American’s Hesitant Posture Is a Threat to the World


Under the Trump presidency, the United States has adopted a reticent foreign policy, whether in the Middle East or elsewhere. Such a policy trend represents a very real threat to the security of the region and the world. The country has shifted its policy stances and decision-making in a manner unprecedented in American history and in ways that damage its perception as a world leader and diminish its role in the region. Its long-time, historic partners have lost confidence in its commitment, compelling them to form other partnerships to ensure their security and maintain their stability once guaranteed by the United States. The new withdrawn posture has caused not only this but also the confusion of the entire international community, which now struggles to understand the new American policy and what it even aims to achieve in the first place. In one such instance, the Trump administration, which announced its withdrawal from areas along the Syrian-Turkish border, has now returned yet again to the country, and in greater numbers than before. The administration has made similarly puzzling decisions in how it has abandoned valuable policies left by Barack Obama, from the Iranian nuclear deal to the Paris Agreement, to a whole host of other policies and decisions that damage world security.

All of these policies and others baffle regional and international reckoning, leaving the entire world searching in vain for the underlying rationale and deliberation. Is it those leading the current American administration or the institutions serving behind them (which are actually known for wisdom, measured analysis and guidance), who are responsible for making these decisions? The withdrawal of U.S. troops from military bases in northeast Syria has been met with a loud wave of criticism toward the U.S. administration, accused of abandoning its main partners in the war against the Islamic State. The response from the administration has been that American forces are not there in order to protect anyone and that it will not unnecessarily put the security of American soldiers at risk. However, once Turkish forces began carrying out their mission, those same American forces were once again spread out among a number of military bases in northeast Syria, with an estimated 1,000 troops stationed at three main bases. The most prominent of these bases are the airport and military base of Al-Sebt and the silos in the town of Sarrin in the eastern Aleppo countryside, as well as the (قاعدة الجزرة المحاذية)* military base in the city of Raqqa, which was the center of military operations in the campaign against the Islamic State. Troops were also deployed at a base near the city of Qamishli.

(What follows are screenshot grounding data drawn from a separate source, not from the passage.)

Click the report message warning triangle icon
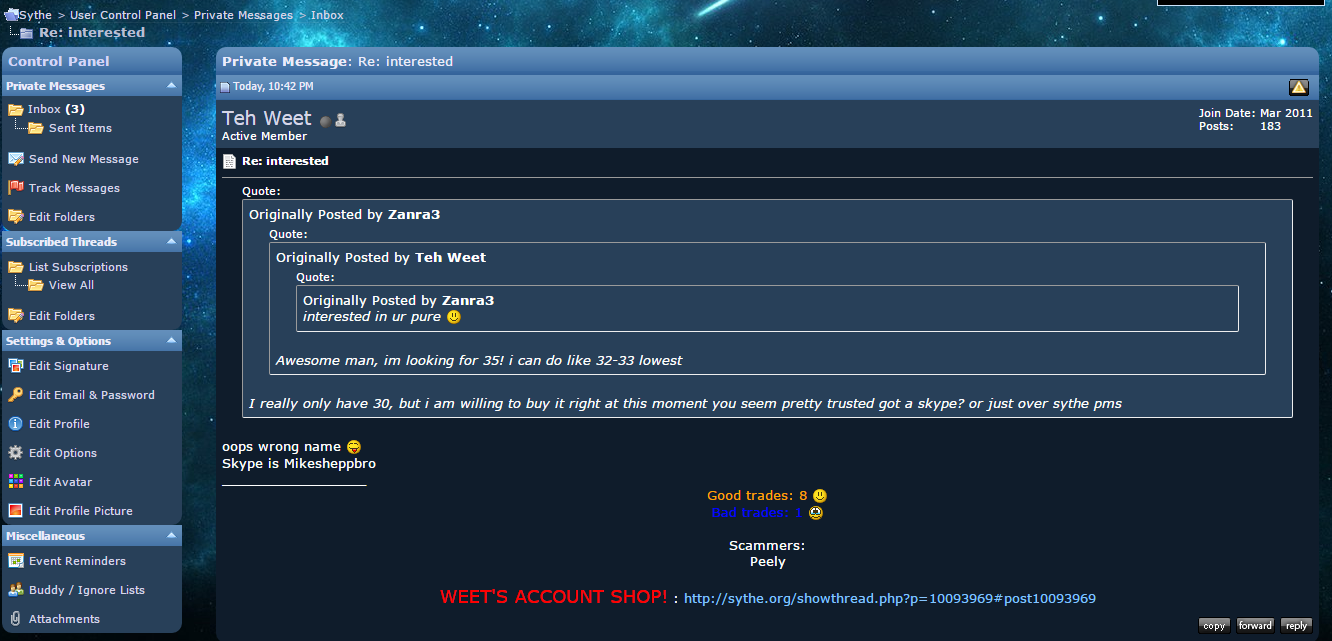The height and width of the screenshot is (641, 1332). click(1299, 87)
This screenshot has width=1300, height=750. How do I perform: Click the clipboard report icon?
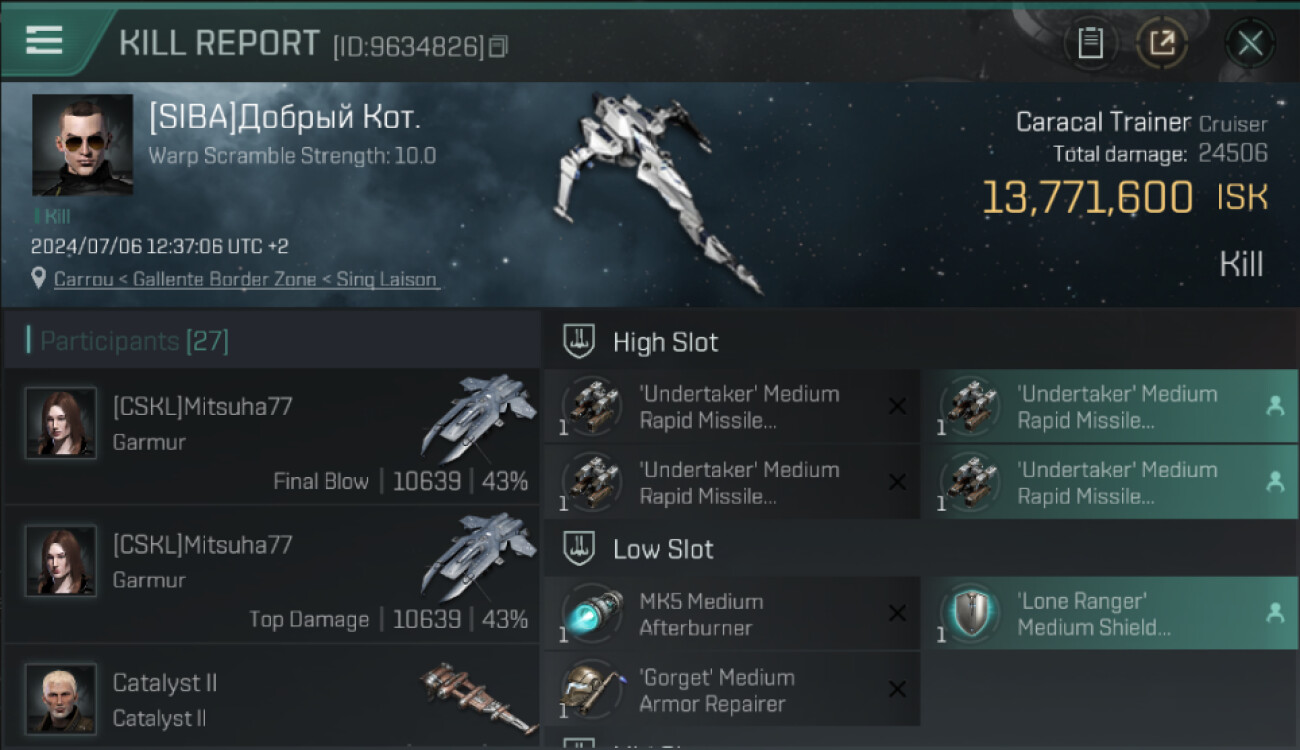coord(1090,43)
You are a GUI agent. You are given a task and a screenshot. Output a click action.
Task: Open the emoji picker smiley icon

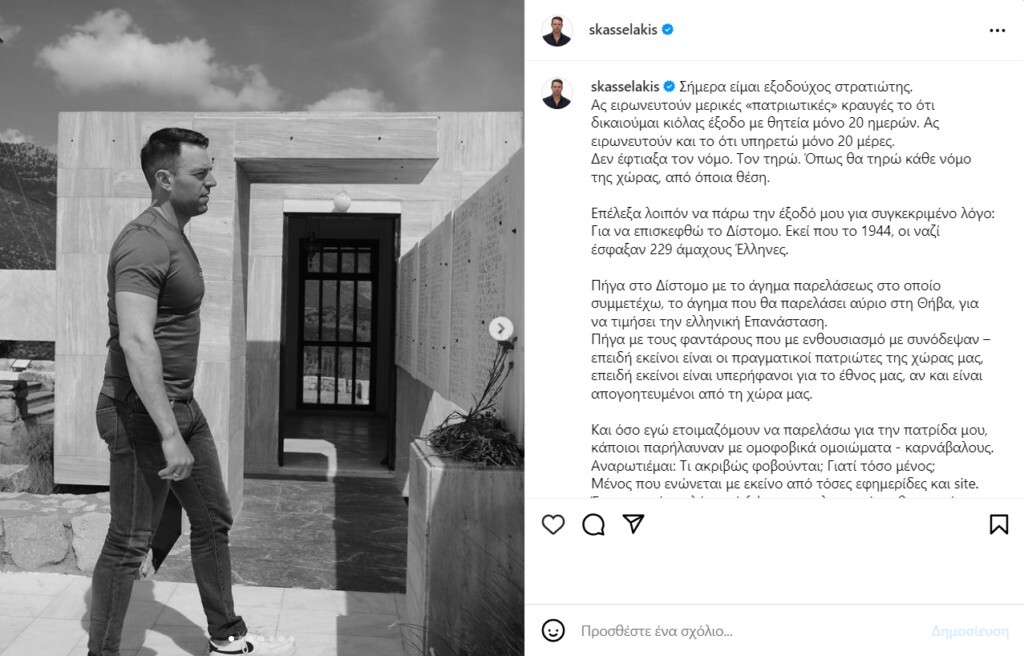point(553,631)
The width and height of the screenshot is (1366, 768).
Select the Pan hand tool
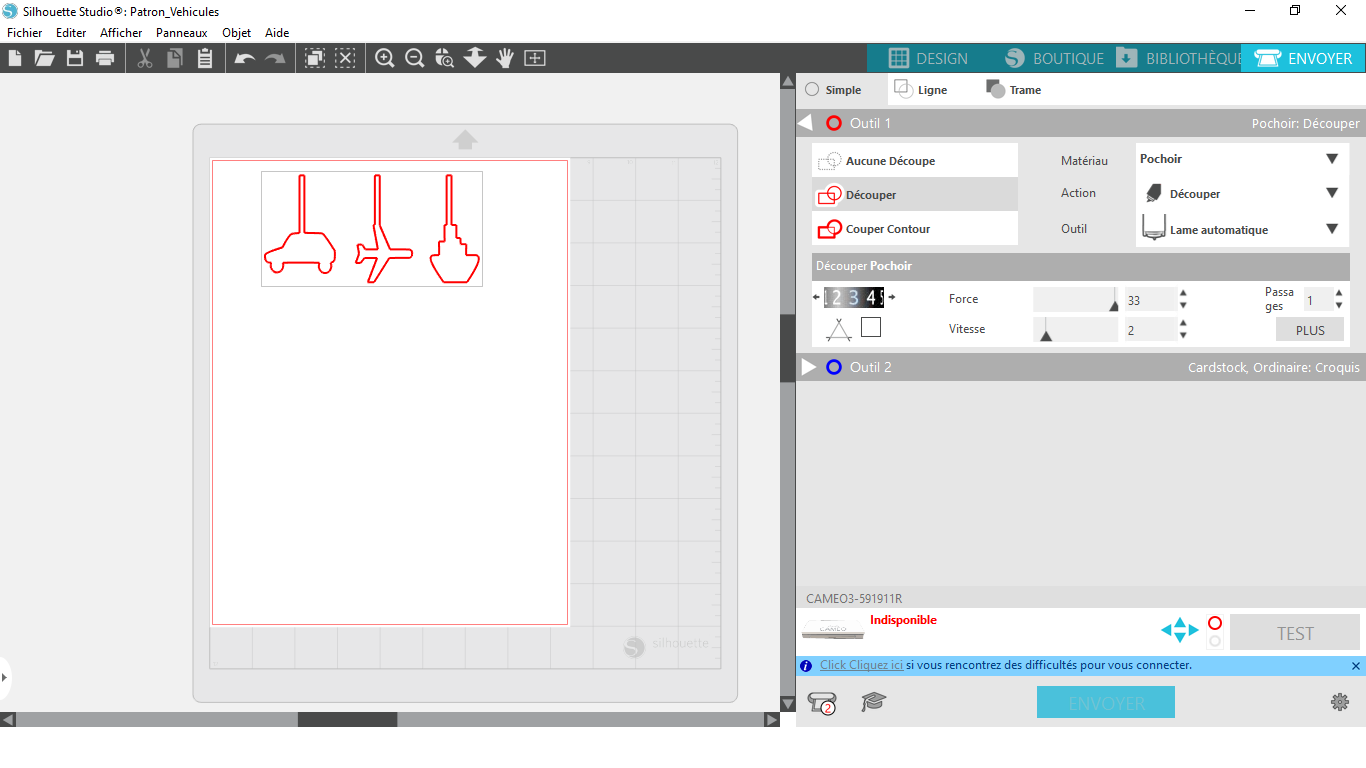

This analysis, if accurate, reflects the utter confusion of this period in American decision-making, particularly in regard to its foreign policy. As Donald Trump was announcing the withdrawal of forces from Syria out of concern for keeping them safe, another round of troops and equipment was on its way to the United Arab Emirates and Saudi Arabia. House Speaker Nancy Pelosi mocked Trump’s decisions for this apparent contradiction.

It didn’t take long before the U.S. administration returned more troops to Syria, prompting many of us analysts to ask what the whole point was! Was Trump’s action due to pressure from Congress, which condemned the decision to withdraw from the beginning? Or Trump’s stated goal of seizing Syrian oil resources and preventing the Syrian government and the Russians from using them? Or to put a check on Turkish influence and to convey messages to the Russians and Bashar Assad that the U.S. presence in Syria is not going to change (if not expand, even)? Many of these questions have no answers, but the international community must pick up the pieces and wrangle with the confusion in their wake.

America’s decisions regarding Syria differ little from its decisions in other areas, such as its withdrawal from the Paris climate agreement. The American withdrawal from the climate convention was made on the pretense that it negatively impacted the country’s commercial and productive sectors and granted advantages to other parties. Never mind specifying what supposed advantages other countries would gain that the United States would not, let alone how they would impact America’s trade and manufacturing. What the U.S. truly means by this decision is that it no longer respects the rights of the people of the world, including the American people themselves. They, too, are negatively impacted by the climate consequences affecting different parts of the world today, which have resulted in, and will continue to result in, immense loss of life and property. Whether it is the fires blazing in the rainforests of Brazil or the breakdown of ice at the North Pole, it is all a result of the failure of the developed world to comply with climate agreements.

If we move on to Iran, how the U.S. has abandoned its commitments in the nuclear agreement signed by the former U.S. administration, the subsequent concern of the international community regarding heightened uranium production and the current administration’s inability to discourage Iran from pursuing its nuclear weapon goals despite the suffocating blockade imposed upon it … we will realize how serious a threat this administration poses to the security of the world, aside from the Middle East. Leaving the Trump administration to implement its disastrous policies that have failed to manage regional and international crises will bring heavy losses upon the international community. Even after the end of Trump’s presidency, the crises and unrest that is exacerbated one day after another may bring consequences too dire for us all to deal with in the future.

*Editor’s note: We were unable to translate the name of this Syrian military base.